(Stored items)
=== Section Start ===

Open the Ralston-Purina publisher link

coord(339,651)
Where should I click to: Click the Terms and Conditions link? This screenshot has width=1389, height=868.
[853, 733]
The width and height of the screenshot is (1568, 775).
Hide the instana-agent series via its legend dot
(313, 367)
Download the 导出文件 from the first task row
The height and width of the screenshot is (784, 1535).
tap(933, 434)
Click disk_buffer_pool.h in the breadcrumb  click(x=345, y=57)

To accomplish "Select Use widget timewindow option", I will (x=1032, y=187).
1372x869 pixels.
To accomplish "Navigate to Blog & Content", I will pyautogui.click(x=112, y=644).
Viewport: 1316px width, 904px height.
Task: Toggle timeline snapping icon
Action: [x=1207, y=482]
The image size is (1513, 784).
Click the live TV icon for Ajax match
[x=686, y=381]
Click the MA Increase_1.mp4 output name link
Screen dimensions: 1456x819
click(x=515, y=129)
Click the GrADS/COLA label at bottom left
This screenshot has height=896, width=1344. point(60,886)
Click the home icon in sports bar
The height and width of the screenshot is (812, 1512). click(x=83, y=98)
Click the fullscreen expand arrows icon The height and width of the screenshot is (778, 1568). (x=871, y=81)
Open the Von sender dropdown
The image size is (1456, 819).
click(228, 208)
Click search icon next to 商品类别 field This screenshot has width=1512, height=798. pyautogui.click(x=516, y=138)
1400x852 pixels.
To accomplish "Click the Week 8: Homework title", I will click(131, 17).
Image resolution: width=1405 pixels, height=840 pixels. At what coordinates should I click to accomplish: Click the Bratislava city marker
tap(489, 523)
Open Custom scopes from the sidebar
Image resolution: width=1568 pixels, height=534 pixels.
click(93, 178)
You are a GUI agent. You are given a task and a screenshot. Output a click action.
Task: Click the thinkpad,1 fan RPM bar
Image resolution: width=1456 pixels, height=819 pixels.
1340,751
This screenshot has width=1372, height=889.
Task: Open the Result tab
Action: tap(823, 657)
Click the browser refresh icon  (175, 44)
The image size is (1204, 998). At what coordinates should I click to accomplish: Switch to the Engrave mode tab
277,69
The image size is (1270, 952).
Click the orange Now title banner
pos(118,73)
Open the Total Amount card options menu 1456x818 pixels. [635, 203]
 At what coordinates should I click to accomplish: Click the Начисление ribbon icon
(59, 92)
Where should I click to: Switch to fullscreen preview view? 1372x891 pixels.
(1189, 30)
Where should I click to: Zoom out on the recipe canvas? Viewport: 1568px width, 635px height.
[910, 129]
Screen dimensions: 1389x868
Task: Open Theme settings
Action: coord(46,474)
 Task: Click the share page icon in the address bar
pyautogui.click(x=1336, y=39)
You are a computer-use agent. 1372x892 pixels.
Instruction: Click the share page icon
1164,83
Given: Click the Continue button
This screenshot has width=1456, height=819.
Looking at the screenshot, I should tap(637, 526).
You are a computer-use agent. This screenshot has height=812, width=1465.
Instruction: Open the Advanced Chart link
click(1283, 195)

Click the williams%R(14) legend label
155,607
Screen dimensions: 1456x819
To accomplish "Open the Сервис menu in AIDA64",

=== Section End ===

> [WHAT NEEDS TO BE DONE]:
Your answer should be the lines from the one containing "Task: Click the share" through the last line of the records, repeated exactly and with nothing added.

> [ANSWER FOR THE TASK]:
 Task: Click the share page icon in the address bar
pyautogui.click(x=1336, y=39)
You are a computer-use agent. 1372x892 pixels.
Instruction: Click the share page icon
1164,83
Given: Click the Continue button
This screenshot has width=1456, height=819.
Looking at the screenshot, I should tap(637, 526).
You are a computer-use agent. This screenshot has height=812, width=1465.
Instruction: Open the Advanced Chart link
click(1283, 195)

Click the williams%R(14) legend label
155,607
Screen dimensions: 1456x819
To accomplish "Open the Сервис menu in AIDA64",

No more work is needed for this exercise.